In Ayurvedic medicine, anointing patients with oil is commonplace. It’s a soothing practise often coupled with meditation or other relaxing rituals. If you couple this idea with a bath or shower, you won’t have to go to bed feeling oily.

Traditionally, Ayurvedic practitioners used Brahmi oil to drip slowly onto the forehead of their patients. For home use, anoint your feet, the top of your head and the backs of your ears before drifting off, using sesame oil for winter and coconut oil for summer. Spray lavender essential oil onto your pillow to help lull you into a deeper sleep.

Try CBD Oil

If you’ve been having trouble getting a full night’s rest, you may want to try some CBD oil for sleep. CBD or cannabidiol is a compound found in the industrial hemp plant. It is not a psychoactive compound, so it won’t alter your mindset.

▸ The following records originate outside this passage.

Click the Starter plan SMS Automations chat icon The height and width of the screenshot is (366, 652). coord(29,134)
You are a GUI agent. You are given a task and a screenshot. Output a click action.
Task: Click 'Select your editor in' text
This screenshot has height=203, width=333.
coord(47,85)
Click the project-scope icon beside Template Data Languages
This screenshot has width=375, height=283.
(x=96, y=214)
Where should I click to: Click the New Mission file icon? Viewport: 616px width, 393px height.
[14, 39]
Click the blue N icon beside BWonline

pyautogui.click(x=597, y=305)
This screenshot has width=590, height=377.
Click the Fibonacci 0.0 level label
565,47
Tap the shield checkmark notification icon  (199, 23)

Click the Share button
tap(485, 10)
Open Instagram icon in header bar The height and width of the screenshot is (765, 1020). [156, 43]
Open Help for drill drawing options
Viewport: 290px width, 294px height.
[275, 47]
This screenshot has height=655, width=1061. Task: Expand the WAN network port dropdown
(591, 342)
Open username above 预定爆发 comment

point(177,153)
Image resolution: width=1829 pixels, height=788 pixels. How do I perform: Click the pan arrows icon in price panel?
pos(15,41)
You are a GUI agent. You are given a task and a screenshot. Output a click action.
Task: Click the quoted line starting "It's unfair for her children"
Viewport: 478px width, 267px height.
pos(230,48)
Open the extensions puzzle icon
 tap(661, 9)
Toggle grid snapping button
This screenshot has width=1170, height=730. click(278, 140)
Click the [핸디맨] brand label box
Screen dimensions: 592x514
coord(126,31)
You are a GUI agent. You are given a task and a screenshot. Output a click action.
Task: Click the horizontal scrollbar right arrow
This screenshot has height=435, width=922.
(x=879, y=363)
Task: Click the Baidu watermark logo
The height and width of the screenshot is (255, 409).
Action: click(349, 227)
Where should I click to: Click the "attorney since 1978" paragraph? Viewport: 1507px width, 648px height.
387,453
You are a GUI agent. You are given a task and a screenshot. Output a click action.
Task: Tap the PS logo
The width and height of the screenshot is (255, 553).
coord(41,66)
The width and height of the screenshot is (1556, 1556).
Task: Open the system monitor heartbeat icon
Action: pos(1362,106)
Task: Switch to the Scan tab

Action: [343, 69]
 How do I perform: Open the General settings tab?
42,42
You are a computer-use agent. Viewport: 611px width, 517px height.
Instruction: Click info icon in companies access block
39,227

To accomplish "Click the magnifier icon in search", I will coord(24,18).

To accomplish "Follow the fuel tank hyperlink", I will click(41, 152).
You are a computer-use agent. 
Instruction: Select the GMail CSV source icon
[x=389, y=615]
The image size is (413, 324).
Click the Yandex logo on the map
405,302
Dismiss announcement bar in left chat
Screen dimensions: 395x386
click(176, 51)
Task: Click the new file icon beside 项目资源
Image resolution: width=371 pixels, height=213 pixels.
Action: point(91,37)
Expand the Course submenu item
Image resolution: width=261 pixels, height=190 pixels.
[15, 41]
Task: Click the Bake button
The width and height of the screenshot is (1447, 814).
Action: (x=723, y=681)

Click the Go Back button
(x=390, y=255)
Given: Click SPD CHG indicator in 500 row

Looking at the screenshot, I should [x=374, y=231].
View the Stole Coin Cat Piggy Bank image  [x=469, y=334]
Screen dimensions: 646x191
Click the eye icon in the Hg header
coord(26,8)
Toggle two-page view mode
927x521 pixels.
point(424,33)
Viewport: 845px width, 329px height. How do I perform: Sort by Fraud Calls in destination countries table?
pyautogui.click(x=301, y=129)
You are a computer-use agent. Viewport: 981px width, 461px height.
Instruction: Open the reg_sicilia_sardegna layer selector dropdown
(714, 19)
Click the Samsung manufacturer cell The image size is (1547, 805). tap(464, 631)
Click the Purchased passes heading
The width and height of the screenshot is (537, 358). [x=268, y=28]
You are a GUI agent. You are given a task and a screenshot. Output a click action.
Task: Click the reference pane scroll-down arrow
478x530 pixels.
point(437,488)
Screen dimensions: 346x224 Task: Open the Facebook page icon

CBD oil can help maintain homeostasis in the body by interacting with your ECS or endocannabinoid system. This leads to deeper calm periods and more restful slumber. Using a CBD tincture for sleep may be just what you need to help you let go of some of those stressors and ease into a productive REM cycle.

Blow Some Bubbles

Although this tip may seem silly, it has some good science behind it. Making the “O” shape with your mouth and taking long deep breaths can be conducive to falling asleep. Much like the deep breathing used in yoga or meditation, this activity helps relax your body and mind.

The whimsical nature of bubble-blowing may help your mind let go of more stressful, pressing thoughts. It’s hard to fret about work when trying to blow a giant bubble.

Turn Your Alarm Clock to the Wall

Nothing sets the stage for a sleepless night than watching the minutes tick away as you stare at your clock. Some sleep experts say the quality of LED light from your alarm clock can interfere with your brain’s melatonin production. Turn your digital alarm clock to the wall so you can fall asleep without staring at the time.

before-bed rituals CBD oil

The Takeaway

If you have trouble sleeping and don’t want to rely solely on pharmaceutical solutions, there are some interesting before-bed rituals you can adopt that can help you ease into a tranquil state of mind.

Insomnia or related afflictions like sleep disturbances are commonplace, especially when stress levels run high. But sleeping pills may cause you to be groggy in the morning, which is a terrible tradeoff.

However, you don’t have to rely on these types of solutions because there are better aids to combat sleeplessness. With tools like CBD oil for sleep and self-relaxation methods, you’ll be sleeping like a baby in no time.